**ABOUT THIS TASK**.
All that is wanted is the exact text of the lines below from the one with "Where should I" through the one with "Viewport: 694px width, 386px height.", inclusive, minus any pictures.

**** EXTRACTED DATA ****

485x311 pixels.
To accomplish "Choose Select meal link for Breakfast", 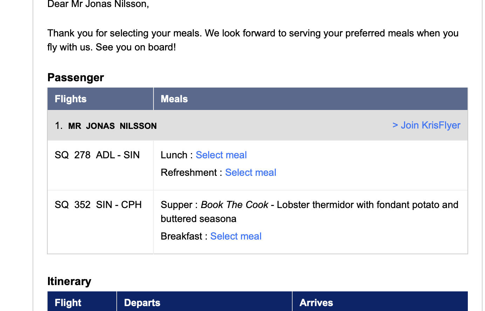I will [x=236, y=236].
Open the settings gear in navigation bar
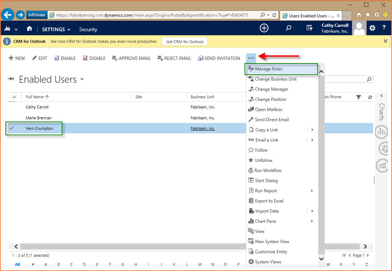This screenshot has width=392, height=271. tap(372, 28)
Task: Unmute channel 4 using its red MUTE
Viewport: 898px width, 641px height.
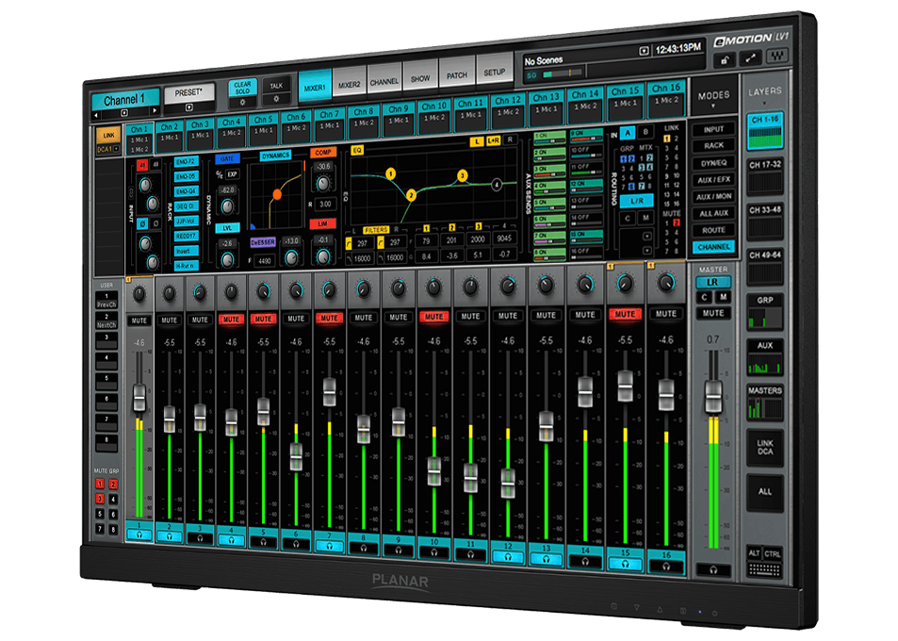Action: click(231, 320)
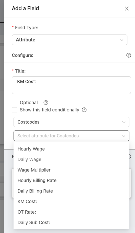Tick Show this field conditionally checkbox
Screen dimensions: 135x233
point(15,110)
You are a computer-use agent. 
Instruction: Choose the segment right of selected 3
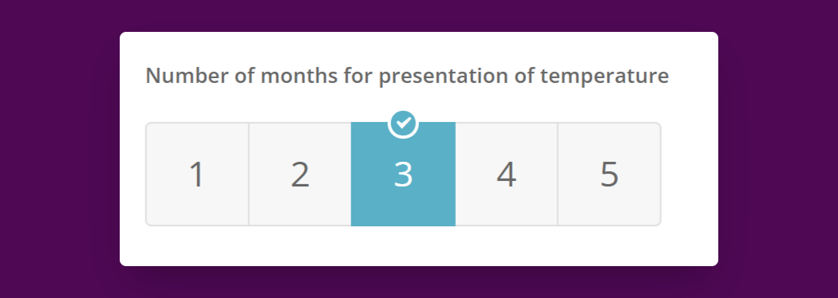(x=506, y=174)
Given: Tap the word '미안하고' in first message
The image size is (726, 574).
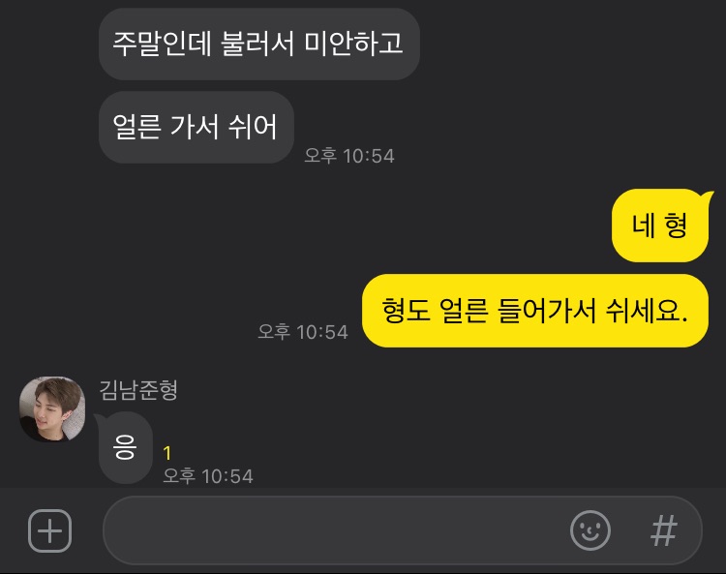Looking at the screenshot, I should pyautogui.click(x=353, y=44).
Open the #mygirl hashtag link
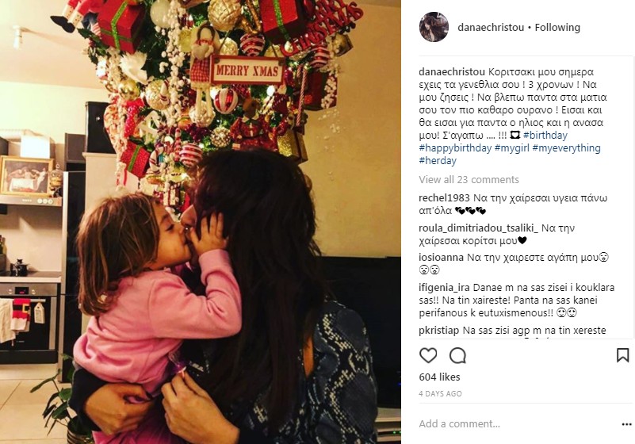This screenshot has height=444, width=635. [512, 147]
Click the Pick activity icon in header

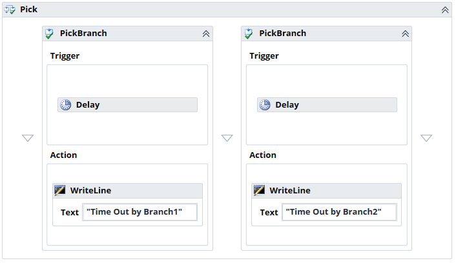click(10, 10)
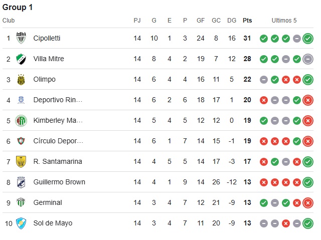Select the Pts column header
Image resolution: width=321 pixels, height=240 pixels.
coord(247,21)
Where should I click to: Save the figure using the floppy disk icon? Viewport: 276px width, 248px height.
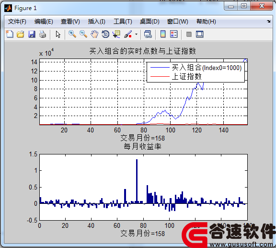[x=32, y=34]
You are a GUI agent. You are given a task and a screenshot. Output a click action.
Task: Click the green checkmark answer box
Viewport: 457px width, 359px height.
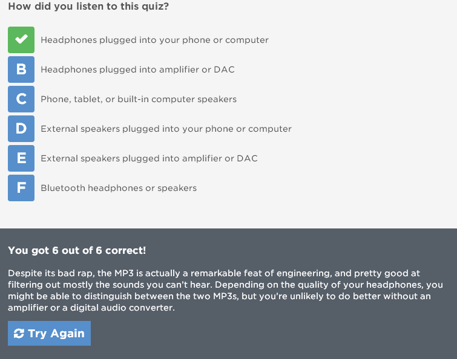(21, 40)
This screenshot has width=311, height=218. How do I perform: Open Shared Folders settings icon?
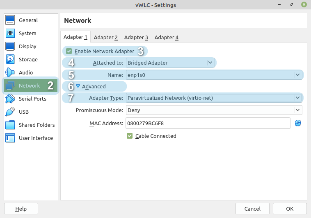[10, 125]
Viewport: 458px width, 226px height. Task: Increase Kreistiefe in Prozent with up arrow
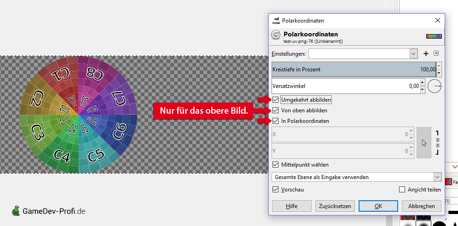439,66
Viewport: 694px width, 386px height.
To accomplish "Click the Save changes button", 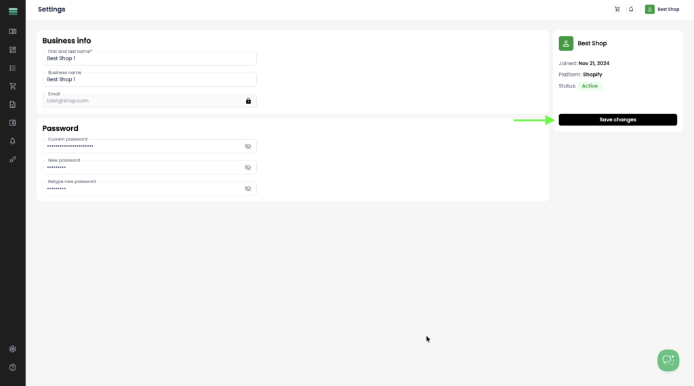I will click(x=617, y=119).
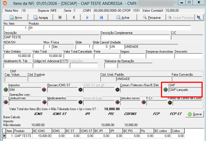Click the red Medicamentos indicator light
The height and width of the screenshot is (141, 206).
coord(44,102)
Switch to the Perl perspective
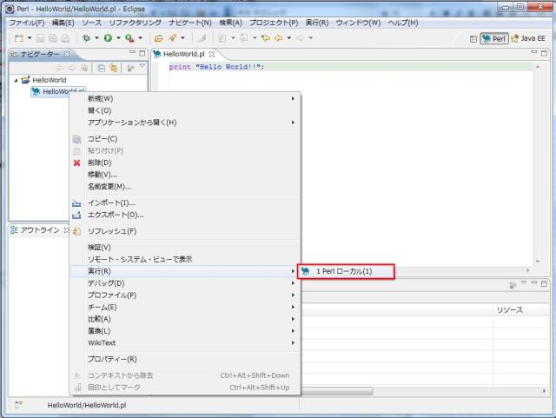The height and width of the screenshot is (418, 556). click(495, 38)
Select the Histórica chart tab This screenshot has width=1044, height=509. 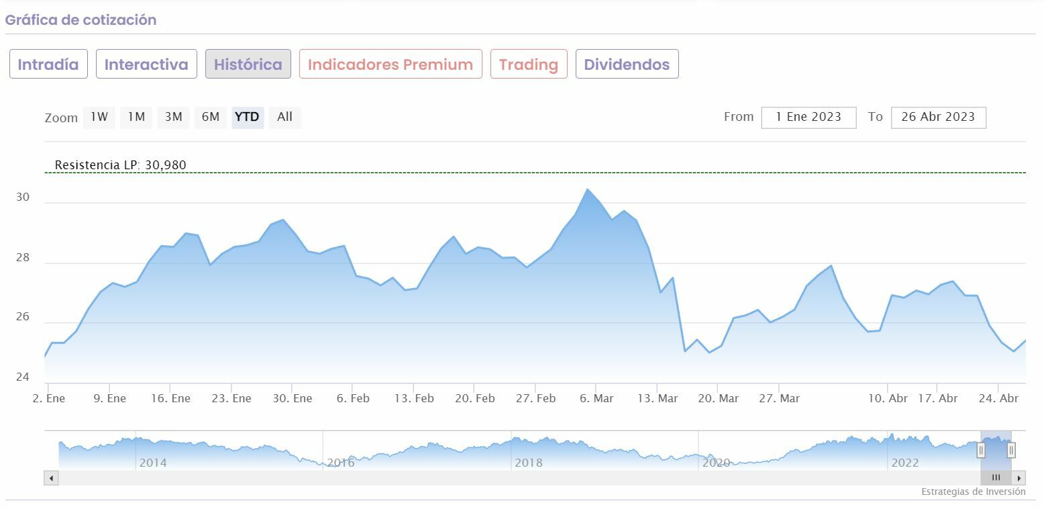coord(248,64)
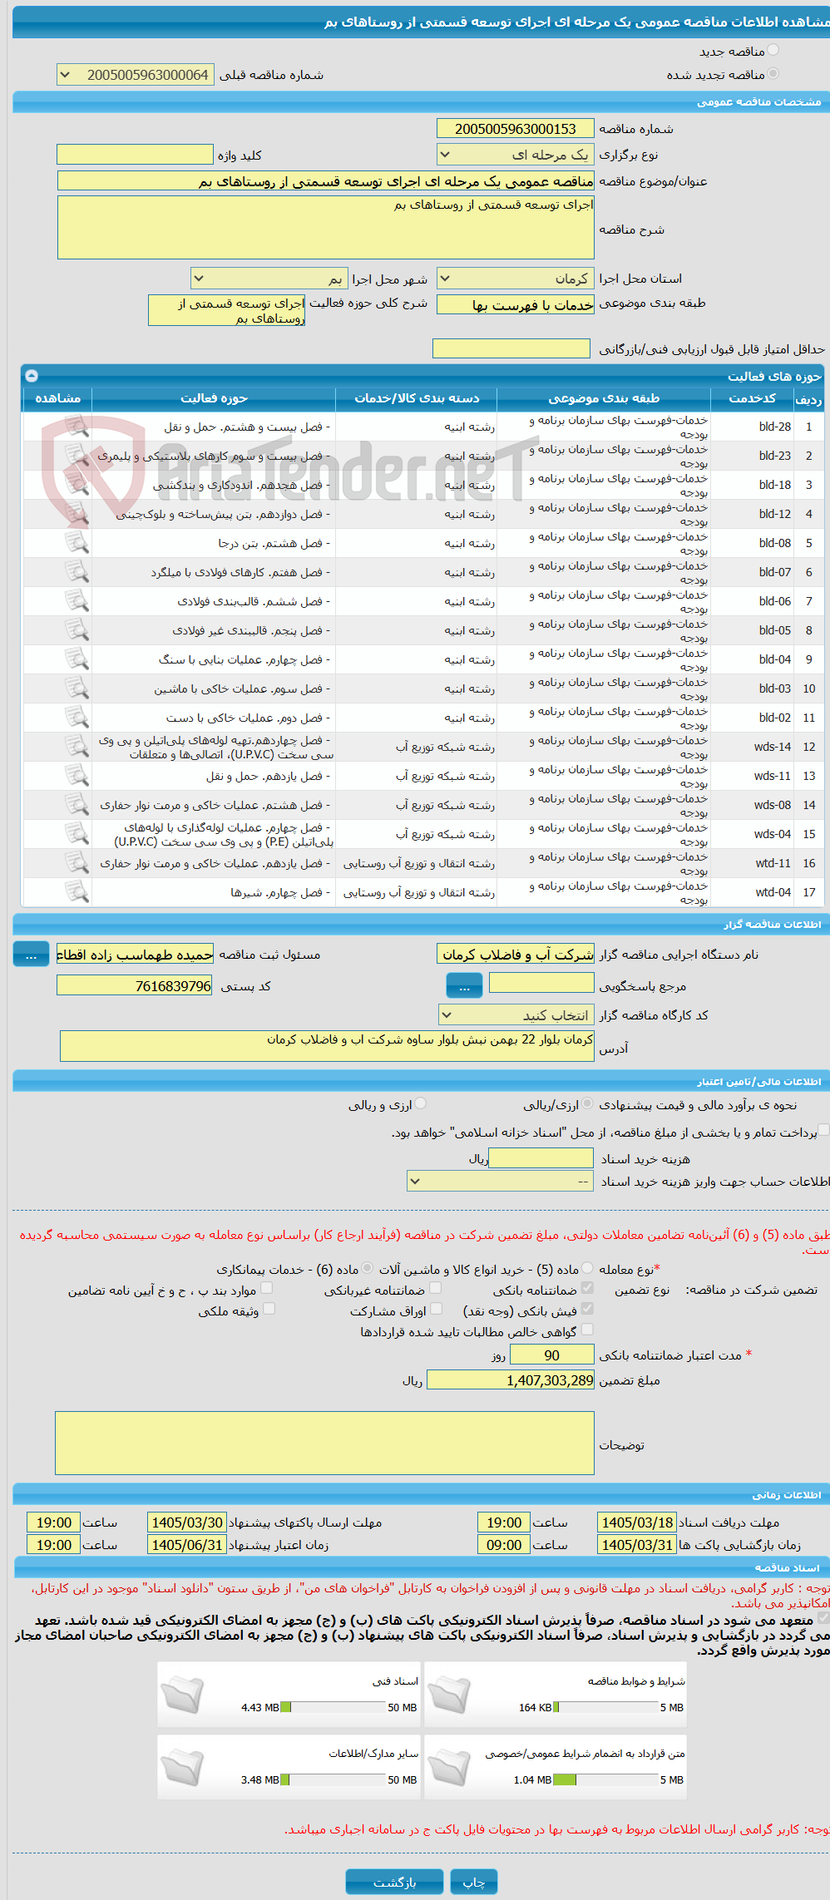Open the view icon for row bld-28

pyautogui.click(x=77, y=427)
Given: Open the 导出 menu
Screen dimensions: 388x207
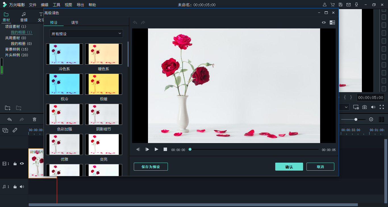Looking at the screenshot, I should pos(80,5).
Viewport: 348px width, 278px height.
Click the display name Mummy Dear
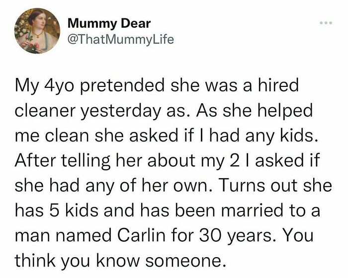(x=109, y=23)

****

**RESPONSE**.
Where should I click to: Save the figure using the floppy disk icon? Viewport: 276px width, 248px height.
[x=32, y=34]
You are a GUI agent. You are given a task and a screenshot. Output a click action.
Task: Click the green checkmark answer box
Viewport: 457px width, 359px height.
(21, 40)
This screenshot has width=311, height=218. How do I perform: Open Shared Folders settings icon?
[10, 125]
Viewport: 458px width, 226px height. Task: Increase Kreistiefe in Prozent with up arrow
439,66
Viewport: 694px width, 386px height.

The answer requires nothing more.